I looked down at him, seeing him in a different light now, the need for revenge flashing in his blue eyes. Every inch of him was drenched in anger, toxic and lethal. It was an anger I was all too familiar with, and after years of fighting it, I was finally in control.
“It’s too soon to make a move on Moonie, Beau,” I told him as Midnight shifted.
“What the hell does that mean?”
“You know damn well what it means. It’s too soon. We have things we need to focus on here that are more important than going after that fucker.”
He scoffed, pulling off his hat and using it to gesture to the ranch. “We were attacked, Mags!”
“Affirmative,” I clipped, memories of the war crawling back to the surface.“We were fucking attacked, and we nearly lost a good woman.” I leaned forward, baring my teeth. “Our priority right now is taking care of us. We heal. We regroup. We do not, under any circumstances, fucking go after the man who set this ranch on fire half-cocked.”
I could still feel the heat of the flames, and I was barely holding on. Beau glared up at me, his nostrils flared. Rage consumed him in a way no one on this ranch could understand but me. He’d lost the woman he loved, and his home, his only source of comfort, had nearly been taken from him.
Hallow Ranch was my sanctuary.
I’d found a family here, and I’d be damned if anything ever happened to it. I’d spent the first half of my twenties in a fucking war zone, fighting nameless strangers with a specific strategy and set of skills I had to teach myself. Right now, Hallow Ranch was in the middle of war, and we’d just lost a battle. We needed to regroup.
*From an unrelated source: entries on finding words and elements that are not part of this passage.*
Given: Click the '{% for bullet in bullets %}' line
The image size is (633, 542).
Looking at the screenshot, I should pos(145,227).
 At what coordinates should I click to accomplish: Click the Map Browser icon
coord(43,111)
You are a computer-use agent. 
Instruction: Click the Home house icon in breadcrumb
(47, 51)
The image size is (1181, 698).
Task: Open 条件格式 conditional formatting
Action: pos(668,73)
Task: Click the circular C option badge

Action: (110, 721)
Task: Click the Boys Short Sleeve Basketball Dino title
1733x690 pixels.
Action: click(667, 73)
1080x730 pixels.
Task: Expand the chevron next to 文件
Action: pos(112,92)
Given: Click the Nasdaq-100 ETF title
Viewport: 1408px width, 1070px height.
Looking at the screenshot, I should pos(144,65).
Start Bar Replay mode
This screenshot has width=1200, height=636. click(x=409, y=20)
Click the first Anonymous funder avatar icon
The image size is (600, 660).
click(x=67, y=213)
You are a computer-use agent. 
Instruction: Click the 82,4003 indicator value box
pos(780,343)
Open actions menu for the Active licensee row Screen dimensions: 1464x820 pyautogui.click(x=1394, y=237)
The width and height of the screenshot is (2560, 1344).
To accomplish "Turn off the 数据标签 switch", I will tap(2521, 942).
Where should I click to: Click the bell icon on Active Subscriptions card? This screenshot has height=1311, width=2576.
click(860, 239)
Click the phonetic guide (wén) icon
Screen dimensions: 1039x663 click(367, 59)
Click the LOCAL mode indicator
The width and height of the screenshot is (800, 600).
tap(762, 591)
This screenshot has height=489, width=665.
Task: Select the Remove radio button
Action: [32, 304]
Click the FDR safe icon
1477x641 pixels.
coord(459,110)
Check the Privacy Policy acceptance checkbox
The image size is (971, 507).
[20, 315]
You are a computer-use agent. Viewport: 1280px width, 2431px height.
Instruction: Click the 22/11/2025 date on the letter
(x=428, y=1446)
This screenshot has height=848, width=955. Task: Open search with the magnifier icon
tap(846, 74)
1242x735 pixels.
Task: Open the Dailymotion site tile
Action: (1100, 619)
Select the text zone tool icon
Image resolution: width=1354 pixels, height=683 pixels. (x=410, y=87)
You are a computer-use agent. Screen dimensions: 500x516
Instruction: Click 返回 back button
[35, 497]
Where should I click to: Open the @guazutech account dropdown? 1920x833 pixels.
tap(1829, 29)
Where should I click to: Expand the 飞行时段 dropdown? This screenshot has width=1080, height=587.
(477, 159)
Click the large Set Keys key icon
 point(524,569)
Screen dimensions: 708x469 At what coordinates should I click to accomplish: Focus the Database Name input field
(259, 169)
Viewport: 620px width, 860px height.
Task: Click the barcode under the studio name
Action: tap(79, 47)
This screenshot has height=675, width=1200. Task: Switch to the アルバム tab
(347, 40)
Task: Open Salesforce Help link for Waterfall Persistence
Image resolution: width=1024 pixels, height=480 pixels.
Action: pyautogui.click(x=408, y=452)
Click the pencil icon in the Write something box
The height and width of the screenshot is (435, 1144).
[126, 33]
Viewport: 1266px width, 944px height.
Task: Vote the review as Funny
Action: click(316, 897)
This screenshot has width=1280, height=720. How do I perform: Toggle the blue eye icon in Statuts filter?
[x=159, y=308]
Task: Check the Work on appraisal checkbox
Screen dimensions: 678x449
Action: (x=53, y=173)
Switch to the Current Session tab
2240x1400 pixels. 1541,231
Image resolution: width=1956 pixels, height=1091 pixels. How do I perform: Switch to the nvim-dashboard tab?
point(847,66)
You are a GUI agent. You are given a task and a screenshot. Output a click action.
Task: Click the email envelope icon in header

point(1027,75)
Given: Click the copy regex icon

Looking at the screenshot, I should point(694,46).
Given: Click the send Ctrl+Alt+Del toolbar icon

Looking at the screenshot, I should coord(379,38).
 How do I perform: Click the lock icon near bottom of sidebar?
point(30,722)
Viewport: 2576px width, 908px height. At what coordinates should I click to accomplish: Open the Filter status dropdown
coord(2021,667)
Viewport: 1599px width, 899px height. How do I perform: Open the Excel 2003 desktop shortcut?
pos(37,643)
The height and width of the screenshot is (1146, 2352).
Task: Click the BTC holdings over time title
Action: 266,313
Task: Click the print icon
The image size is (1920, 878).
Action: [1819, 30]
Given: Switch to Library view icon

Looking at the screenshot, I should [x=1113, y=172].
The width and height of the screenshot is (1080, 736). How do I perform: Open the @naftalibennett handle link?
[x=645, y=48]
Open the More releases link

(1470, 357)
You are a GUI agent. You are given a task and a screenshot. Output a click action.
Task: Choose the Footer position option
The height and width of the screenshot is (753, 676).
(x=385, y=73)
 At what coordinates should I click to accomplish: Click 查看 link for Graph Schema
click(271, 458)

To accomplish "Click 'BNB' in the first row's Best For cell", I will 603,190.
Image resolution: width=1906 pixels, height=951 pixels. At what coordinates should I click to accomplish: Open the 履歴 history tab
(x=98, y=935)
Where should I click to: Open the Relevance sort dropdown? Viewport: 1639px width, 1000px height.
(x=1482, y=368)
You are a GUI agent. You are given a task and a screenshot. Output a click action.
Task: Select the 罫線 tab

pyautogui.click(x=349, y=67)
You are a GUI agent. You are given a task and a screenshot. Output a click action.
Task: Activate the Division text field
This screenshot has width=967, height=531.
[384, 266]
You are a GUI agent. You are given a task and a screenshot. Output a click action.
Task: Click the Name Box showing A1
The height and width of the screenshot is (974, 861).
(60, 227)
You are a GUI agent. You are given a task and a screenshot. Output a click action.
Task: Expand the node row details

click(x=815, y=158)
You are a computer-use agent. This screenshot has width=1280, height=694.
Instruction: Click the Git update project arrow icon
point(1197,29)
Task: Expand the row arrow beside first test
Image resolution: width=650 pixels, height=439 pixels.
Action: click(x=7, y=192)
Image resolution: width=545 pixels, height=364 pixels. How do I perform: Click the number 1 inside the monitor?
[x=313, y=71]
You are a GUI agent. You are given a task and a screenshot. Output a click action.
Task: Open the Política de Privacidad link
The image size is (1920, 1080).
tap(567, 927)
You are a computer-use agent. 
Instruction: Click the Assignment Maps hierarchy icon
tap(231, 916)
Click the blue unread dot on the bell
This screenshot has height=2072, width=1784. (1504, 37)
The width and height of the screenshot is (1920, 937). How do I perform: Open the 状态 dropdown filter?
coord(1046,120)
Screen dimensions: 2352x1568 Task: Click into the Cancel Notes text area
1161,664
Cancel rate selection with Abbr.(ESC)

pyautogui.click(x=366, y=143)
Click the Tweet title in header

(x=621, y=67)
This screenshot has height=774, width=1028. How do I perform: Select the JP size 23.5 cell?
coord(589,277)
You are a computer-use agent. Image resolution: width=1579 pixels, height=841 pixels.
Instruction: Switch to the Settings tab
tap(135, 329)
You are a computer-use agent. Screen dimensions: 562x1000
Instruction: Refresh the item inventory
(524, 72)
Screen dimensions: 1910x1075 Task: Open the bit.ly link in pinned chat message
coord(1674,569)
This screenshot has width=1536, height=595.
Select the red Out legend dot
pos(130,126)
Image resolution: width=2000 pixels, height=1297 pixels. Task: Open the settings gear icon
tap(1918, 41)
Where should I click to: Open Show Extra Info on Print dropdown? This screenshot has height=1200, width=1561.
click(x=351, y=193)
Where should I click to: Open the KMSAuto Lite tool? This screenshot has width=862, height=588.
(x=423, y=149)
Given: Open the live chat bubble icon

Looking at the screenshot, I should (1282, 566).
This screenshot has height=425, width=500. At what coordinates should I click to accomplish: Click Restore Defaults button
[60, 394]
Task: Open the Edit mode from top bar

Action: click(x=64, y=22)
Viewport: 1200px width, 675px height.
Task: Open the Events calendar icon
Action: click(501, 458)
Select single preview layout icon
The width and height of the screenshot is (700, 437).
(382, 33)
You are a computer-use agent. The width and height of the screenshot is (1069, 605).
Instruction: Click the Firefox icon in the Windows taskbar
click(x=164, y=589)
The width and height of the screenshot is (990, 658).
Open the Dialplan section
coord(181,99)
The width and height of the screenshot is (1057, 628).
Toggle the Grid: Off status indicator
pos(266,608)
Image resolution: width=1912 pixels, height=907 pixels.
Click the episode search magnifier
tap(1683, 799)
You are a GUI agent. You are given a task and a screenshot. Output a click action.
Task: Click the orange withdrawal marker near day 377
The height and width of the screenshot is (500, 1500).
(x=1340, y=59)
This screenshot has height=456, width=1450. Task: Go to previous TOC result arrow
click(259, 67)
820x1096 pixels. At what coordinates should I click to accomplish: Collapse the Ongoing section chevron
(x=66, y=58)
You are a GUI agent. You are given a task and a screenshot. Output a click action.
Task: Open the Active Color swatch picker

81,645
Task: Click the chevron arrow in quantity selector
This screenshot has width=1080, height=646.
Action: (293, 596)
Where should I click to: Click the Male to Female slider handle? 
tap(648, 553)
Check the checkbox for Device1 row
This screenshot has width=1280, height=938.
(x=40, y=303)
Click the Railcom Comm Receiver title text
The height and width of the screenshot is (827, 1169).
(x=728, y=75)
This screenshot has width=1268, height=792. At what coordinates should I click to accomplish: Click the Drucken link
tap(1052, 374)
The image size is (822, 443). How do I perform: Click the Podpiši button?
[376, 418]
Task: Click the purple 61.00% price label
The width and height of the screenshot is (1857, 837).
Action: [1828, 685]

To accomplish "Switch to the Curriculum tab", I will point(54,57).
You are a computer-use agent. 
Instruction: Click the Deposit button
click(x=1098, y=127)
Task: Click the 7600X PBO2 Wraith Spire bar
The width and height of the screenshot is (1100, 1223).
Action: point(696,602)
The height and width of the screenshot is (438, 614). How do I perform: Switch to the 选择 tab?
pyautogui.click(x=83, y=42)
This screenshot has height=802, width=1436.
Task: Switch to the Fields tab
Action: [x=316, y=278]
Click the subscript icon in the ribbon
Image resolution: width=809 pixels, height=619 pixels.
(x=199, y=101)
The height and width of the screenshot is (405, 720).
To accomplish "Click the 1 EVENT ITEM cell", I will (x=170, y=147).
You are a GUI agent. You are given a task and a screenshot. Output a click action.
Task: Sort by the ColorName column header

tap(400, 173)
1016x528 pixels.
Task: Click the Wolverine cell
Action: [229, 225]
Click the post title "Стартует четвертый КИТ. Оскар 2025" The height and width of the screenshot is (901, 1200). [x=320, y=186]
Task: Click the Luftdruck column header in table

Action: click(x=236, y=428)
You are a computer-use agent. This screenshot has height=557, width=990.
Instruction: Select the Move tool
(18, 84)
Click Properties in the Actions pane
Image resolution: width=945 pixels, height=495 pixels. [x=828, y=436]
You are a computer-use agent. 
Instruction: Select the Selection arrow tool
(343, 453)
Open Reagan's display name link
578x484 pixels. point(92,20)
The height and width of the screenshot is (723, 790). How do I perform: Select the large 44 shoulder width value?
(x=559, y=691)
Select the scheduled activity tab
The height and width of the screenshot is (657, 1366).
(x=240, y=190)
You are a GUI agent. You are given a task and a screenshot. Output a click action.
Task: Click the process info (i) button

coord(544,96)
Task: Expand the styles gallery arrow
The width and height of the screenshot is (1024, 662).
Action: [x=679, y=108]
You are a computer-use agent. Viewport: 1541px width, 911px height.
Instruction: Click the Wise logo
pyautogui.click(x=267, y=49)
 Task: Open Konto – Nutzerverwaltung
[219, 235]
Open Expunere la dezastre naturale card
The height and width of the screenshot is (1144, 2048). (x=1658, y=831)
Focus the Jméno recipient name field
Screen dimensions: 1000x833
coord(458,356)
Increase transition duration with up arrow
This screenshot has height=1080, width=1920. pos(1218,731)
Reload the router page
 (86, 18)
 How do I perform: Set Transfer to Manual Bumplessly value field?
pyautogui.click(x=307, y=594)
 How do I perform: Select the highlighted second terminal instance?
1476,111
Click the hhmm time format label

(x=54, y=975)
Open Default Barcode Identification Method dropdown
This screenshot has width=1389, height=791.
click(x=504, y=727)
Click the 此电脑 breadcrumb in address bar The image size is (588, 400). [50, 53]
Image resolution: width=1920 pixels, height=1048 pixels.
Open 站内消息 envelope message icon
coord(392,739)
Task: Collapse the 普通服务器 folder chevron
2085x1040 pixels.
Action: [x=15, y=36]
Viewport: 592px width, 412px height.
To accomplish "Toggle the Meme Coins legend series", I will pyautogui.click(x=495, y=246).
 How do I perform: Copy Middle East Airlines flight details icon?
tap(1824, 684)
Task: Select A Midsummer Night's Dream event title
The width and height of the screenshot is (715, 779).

Fighting, at least right now, wasn’t a fucking option.
“Take a breath, Beau,” I instructed, and Midnight neighed.
He looked away from me, his eyes on the mountain as his jaw jumped a few times. “This is my home—our home.”
“Yes.”
“We can’t let anything happen to it.”
“Correct.”
He twisted his head back to me and took a deep breath, rolling his neck. “Fuck, I feel useless.”
There was a lot of that going around right now.
“It’s okay to feel that way, Beau,” I assured him. I’d found the man in the middle of the field where he’d proposed to the love of his life, Abbie, and she said no. He was standing, looking up at the moon with a bottle of Jack in one hand and his daddy’s pistol in the other, ready to end it all. If I hadn’t spotted him, the ranch would still be in mourning today. “I need you to keep your feelings in check. Get a lock on them.”
He ran a hand through his golden hair, his eyes on the ground. “Know that, Mags.”
“Promise me then,” I challenged.
Beau’s head shot up. “I promise.”
Good enough.
“Is Kings still at the hospital?” I asked, changing the subject.
When everything went down, I was ready to go to the hospital with Kings, to be there for him like he had for me all these years. He told me to stay.
So, as always, I stayed.
That didn’t mean I wasn’t desperate to know how Valerie was. She was a good woman with a heart of gold. All her life, she’d known nothing but struggle and pain, until she came to Hallow Ranch. I got to witness Kings fall in love with her, open up to her, and start to heal—all because of her.
They deserved nothing but the best, and yet?
I looked over to the mountain as violence seeped into my thoughts, the craving of revenge on my tongue.
“Yeah, they’re releasing Val this afternoon,” Beau answered, pulling me back into the present. “Diana hasn’t left, though. She didn’t want to leave Caleb.”
I looked up to the house again, noting Diana’s Mercedes was still in the same spot I’d found it in early this morning. Of course, she hadn’t left Caleb. She loved that kid like he was her blood.